Therapists have to acknowledge that their attitudes towards those who are culturally and racially different may be oversimplistic, judgmental and discriminatory, which can result in anti-therapeutic outcomes (Lago, 2006). They must be sensitive to issues of isolation due to marginalization and clients’ need for support, yet be aware that black, gay, female or disabled clients may not be bringing issues of race, gender, sexuality or disability to therapy.
Practitioners should aim to become more knowledgeable about other cultures and values, and broaden their range of helping styles to accommodate different expectations and needs. They must also be able to recommend reading and films that address issues the clients may bring and find out what community resources are available for clients who want to share their experience of oppression. Lastly, they should be able to use consultation or referral if they feel inadequately equipped to help their clients (Lago and Smith, 2003).
Since therapeutic processes are conducted through the tool of language, it can be used to enhance self-esteem, encourage, influence as well as lower self-confidence or inflict pain (Lago, 1997).
However, language is a powerful vehicle that can contribute to the maintenance of oppression and reinforce power differences through the use of jargon or specialized language E.g. Stereotypes and stigmas such as ‘mental handicap,’ ‘drug abuser,’ or ‘alcoholic’ that carry negative associations; Exclusion such as asking a muslim what his ‘christian’ name is instead of his ‘first’ name; De-personalization or terms like ‘the elderly’ rather than ‘older people’ and ‘the mentally ill’ rather than ‘people with mental distress’ (Thompson, 1998). By confining people to specific groups, there is the danger of repeating oppression whereby people are seen as objects rather than human beings (Lago and Smith, 2003).
Lastly, no other profession involves a greater inequality of power than the psychotherapist’s; when a person overwhelmed with suffering asks someone stronger to save him, he places him in a position of power and superiority (Carotenuto, 1992).

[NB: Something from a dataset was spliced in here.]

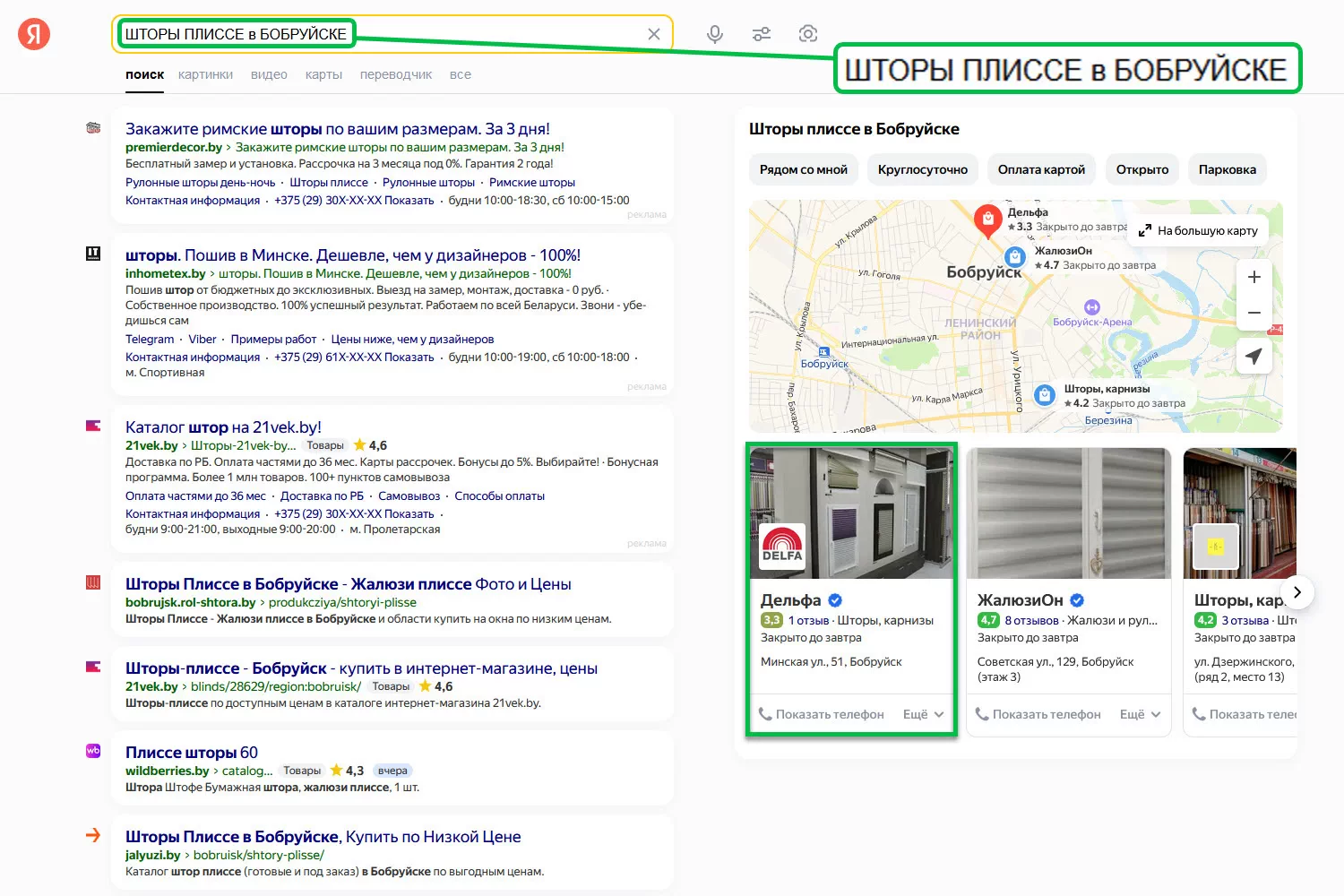Toggle the 'Оплата картой' filter chip
Screen dimensions: 1344x896
tap(1041, 169)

Our unintentional processes can support the broad social pattern oppression, hence we must question our own practice and profession which maintains oppression of our clients (Lago and Smith, 2003). Thus, anti-oppressive practice not only challenges myths and traditions through consciousness raising, but backs away from the idea that the professional knows best, even better than the client (Greenspan, 1993). Moreover, in order to provide services that are ‘needs-led rather than resource-driven,’ anti-oppressive practice must embody a person-centered philosophy and egalitarian values aimed at reducing inequalities. Also, it should focus on a way of structuring relationships between individuals that empower them by reducing the negative effects of social hierarchies (Dominelli,1994).

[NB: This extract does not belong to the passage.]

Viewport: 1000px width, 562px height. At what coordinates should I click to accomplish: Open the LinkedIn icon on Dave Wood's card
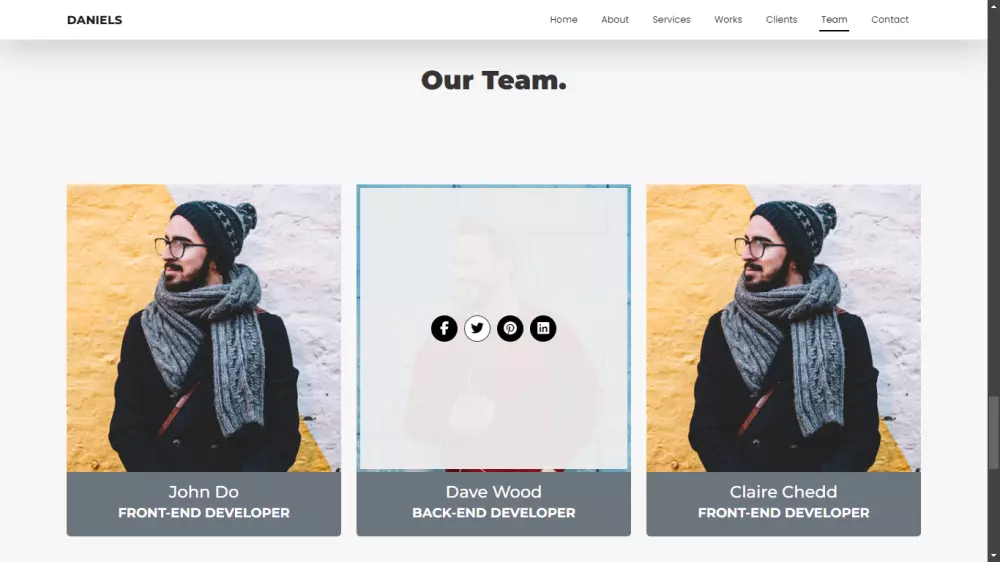pos(543,329)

Continuous and honest self-reflection and supervision is required by practitioners to monitor their work with minority group clients (Lago and Smith, 2003). However, the real challenge is to not only understand the complexity around anti-oppressive practice but to be willing to change ourselves rather than the client, in our personal and professional interactions with others. By challenging the barriers of race, class, gender, orientation, abilities, age and culture, we can help to decrease oppression and promote social justice in the world.